▶ Exercise inputs:
★ ★ ★ ★ ★

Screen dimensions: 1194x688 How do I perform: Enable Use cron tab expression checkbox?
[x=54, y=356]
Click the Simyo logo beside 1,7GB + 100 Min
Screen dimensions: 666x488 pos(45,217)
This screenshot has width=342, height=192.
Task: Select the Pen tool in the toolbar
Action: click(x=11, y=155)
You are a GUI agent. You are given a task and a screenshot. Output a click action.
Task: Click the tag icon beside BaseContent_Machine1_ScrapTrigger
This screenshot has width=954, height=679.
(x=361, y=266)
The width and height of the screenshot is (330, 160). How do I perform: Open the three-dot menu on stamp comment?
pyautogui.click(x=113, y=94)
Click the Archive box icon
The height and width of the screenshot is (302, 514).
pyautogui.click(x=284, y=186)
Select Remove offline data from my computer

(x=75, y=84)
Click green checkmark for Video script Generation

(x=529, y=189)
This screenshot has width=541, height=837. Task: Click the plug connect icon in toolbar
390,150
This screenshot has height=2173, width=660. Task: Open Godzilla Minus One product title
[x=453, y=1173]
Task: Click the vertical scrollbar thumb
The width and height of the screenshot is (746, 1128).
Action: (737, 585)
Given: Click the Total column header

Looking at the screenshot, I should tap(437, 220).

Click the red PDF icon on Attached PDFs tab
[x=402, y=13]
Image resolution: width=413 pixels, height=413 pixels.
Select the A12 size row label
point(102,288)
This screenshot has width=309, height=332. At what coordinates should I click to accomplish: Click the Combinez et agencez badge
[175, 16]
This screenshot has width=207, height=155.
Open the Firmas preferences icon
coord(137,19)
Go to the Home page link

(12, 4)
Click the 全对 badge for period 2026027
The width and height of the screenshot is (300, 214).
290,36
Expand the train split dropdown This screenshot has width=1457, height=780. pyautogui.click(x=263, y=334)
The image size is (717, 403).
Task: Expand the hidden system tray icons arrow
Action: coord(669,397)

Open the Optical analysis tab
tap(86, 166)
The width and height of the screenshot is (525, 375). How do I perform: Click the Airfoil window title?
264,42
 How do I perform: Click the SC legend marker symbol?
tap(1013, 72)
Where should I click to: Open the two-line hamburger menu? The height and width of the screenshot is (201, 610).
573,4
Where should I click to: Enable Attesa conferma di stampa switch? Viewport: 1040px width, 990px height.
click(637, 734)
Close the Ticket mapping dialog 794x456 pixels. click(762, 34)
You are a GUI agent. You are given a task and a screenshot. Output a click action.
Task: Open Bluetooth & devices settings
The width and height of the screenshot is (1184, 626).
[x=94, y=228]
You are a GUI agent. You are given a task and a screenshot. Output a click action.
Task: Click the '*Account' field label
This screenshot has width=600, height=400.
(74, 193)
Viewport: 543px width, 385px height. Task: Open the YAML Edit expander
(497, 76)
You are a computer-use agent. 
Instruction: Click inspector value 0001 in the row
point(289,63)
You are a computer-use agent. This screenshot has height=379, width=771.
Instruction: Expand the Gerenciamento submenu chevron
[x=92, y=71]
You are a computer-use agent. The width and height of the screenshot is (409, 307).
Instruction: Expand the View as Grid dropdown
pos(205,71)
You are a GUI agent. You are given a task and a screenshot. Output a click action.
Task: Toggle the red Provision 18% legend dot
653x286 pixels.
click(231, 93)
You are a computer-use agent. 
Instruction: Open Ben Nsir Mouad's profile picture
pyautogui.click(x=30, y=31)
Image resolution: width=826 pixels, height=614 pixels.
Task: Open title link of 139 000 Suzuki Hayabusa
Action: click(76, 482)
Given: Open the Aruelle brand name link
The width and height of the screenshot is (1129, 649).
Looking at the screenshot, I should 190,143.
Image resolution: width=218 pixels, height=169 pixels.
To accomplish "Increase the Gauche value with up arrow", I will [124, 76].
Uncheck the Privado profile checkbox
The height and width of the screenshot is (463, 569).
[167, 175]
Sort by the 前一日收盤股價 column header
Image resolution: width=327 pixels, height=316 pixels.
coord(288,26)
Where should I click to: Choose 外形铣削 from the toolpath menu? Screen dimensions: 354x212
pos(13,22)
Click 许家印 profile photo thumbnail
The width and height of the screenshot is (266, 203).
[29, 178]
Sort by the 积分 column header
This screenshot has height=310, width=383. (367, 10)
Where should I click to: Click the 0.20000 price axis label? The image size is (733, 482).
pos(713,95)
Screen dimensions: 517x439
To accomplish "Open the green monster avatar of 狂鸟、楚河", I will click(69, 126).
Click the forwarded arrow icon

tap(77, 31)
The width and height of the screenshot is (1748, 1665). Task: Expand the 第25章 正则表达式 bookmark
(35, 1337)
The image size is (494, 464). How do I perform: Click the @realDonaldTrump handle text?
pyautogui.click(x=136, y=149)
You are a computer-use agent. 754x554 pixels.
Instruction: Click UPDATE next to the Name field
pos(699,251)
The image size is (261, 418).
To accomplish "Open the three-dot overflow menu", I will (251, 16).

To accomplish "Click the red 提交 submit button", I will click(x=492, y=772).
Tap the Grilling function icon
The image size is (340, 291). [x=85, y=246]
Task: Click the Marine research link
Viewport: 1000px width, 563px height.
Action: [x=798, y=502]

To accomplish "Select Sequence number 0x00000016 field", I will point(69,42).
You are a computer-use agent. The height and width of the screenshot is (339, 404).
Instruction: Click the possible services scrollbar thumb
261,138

★ ★ ★ ★ ★

▶ What the exercise asks: Transcribe every entry word for word.

▶ Solution to this task:
Screen dimensions: 1194x688 How do I perform: Enable Use cron tab expression checkbox?
[x=54, y=356]
Click the Simyo logo beside 1,7GB + 100 Min
Screen dimensions: 666x488 pos(45,217)
This screenshot has width=342, height=192.
Task: Select the Pen tool in the toolbar
Action: click(x=11, y=155)
You are a GUI agent. You are given a task and a screenshot. Output a click action.
Task: Click the tag icon beside BaseContent_Machine1_ScrapTrigger
This screenshot has width=954, height=679.
(x=361, y=266)
The width and height of the screenshot is (330, 160). How do I perform: Open the three-dot menu on stamp comment?
pyautogui.click(x=113, y=94)
Click the Archive box icon
The height and width of the screenshot is (302, 514).
pyautogui.click(x=284, y=186)
Select Remove offline data from my computer

(x=75, y=84)
Click green checkmark for Video script Generation

(x=529, y=189)
This screenshot has width=541, height=837. Task: Click the plug connect icon in toolbar
390,150
This screenshot has height=2173, width=660. Task: Open Godzilla Minus One product title
[x=453, y=1173]
Task: Click the vertical scrollbar thumb
The width and height of the screenshot is (746, 1128).
Action: (737, 585)
Given: Click the Total column header

Looking at the screenshot, I should tap(437, 220).

Click the red PDF icon on Attached PDFs tab
[x=402, y=13]
Image resolution: width=413 pixels, height=413 pixels.
Select the A12 size row label
point(102,288)
This screenshot has width=309, height=332. At what coordinates should I click to accomplish: Click the Combinez et agencez badge
[175, 16]
This screenshot has width=207, height=155.
Open the Firmas preferences icon
coord(137,19)
Go to the Home page link

(12, 4)
Click the 全对 badge for period 2026027
The width and height of the screenshot is (300, 214).
290,36
Expand the train split dropdown This screenshot has width=1457, height=780. pyautogui.click(x=263, y=334)
The image size is (717, 403).
Task: Expand the hidden system tray icons arrow
Action: coord(669,397)

Open the Optical analysis tab
tap(86, 166)
The width and height of the screenshot is (525, 375). How do I perform: Click the Airfoil window title?
264,42
 How do I perform: Click the SC legend marker symbol?
tap(1013, 72)
Where should I click to: Open the two-line hamburger menu? The height and width of the screenshot is (201, 610).
573,4
Where should I click to: Enable Attesa conferma di stampa switch? Viewport: 1040px width, 990px height.
click(637, 734)
Close the Ticket mapping dialog 794x456 pixels. click(762, 34)
You are a GUI agent. You are given a task and a screenshot. Output a click action.
Task: Open Bluetooth & devices settings
The width and height of the screenshot is (1184, 626).
[x=94, y=228]
You are a GUI agent. You are given a task and a screenshot. Output a click action.
Task: Click the '*Account' field label
This screenshot has width=600, height=400.
(74, 193)
Viewport: 543px width, 385px height. Task: Open the YAML Edit expander
(497, 76)
You are a computer-use agent. 
Instruction: Click inspector value 0001 in the row
point(289,63)
You are a computer-use agent. This screenshot has height=379, width=771.
Instruction: Expand the Gerenciamento submenu chevron
[x=92, y=71]
You are a computer-use agent. The width and height of the screenshot is (409, 307).
Instruction: Expand the View as Grid dropdown
pos(205,71)
You are a GUI agent. You are given a task and a screenshot. Output a click action.
Task: Toggle the red Provision 18% legend dot
653x286 pixels.
click(231, 93)
You are a computer-use agent. 
Instruction: Open Ben Nsir Mouad's profile picture
pyautogui.click(x=30, y=31)
Image resolution: width=826 pixels, height=614 pixels.
Task: Open title link of 139 000 Suzuki Hayabusa
Action: click(76, 482)
Given: Open the Aruelle brand name link
The width and height of the screenshot is (1129, 649).
Looking at the screenshot, I should 190,143.
Image resolution: width=218 pixels, height=169 pixels.
To accomplish "Increase the Gauche value with up arrow", I will [124, 76].
Uncheck the Privado profile checkbox
The height and width of the screenshot is (463, 569).
[167, 175]
Sort by the 前一日收盤股價 column header
Image resolution: width=327 pixels, height=316 pixels.
coord(288,26)
Where should I click to: Choose 外形铣削 from the toolpath menu? Screen dimensions: 354x212
pos(13,22)
Click 许家印 profile photo thumbnail
The width and height of the screenshot is (266, 203).
[29, 178]
Sort by the 积分 column header
This screenshot has height=310, width=383. (367, 10)
Where should I click to: Click the 0.20000 price axis label? The image size is (733, 482).
pos(713,95)
Screen dimensions: 517x439
To accomplish "Open the green monster avatar of 狂鸟、楚河", I will click(69, 126).
Click the forwarded arrow icon

tap(77, 31)
The width and height of the screenshot is (1748, 1665). Task: Expand the 第25章 正则表达式 bookmark
(35, 1337)
The image size is (494, 464). How do I perform: Click the @realDonaldTrump handle text?
pyautogui.click(x=136, y=149)
You are a computer-use agent. 754x554 pixels.
Instruction: Click UPDATE next to the Name field
pos(699,251)
The image size is (261, 418).
To accomplish "Open the three-dot overflow menu", I will (251, 16).

To accomplish "Click the red 提交 submit button", I will click(x=492, y=772).
Tap the Grilling function icon
The image size is (340, 291). [x=85, y=246]
Task: Click the Marine research link
Viewport: 1000px width, 563px height.
Action: [x=798, y=502]

To accomplish "Select Sequence number 0x00000016 field", I will point(69,42).
You are a computer-use agent. The height and width of the screenshot is (339, 404).
Instruction: Click the possible services scrollbar thumb
261,138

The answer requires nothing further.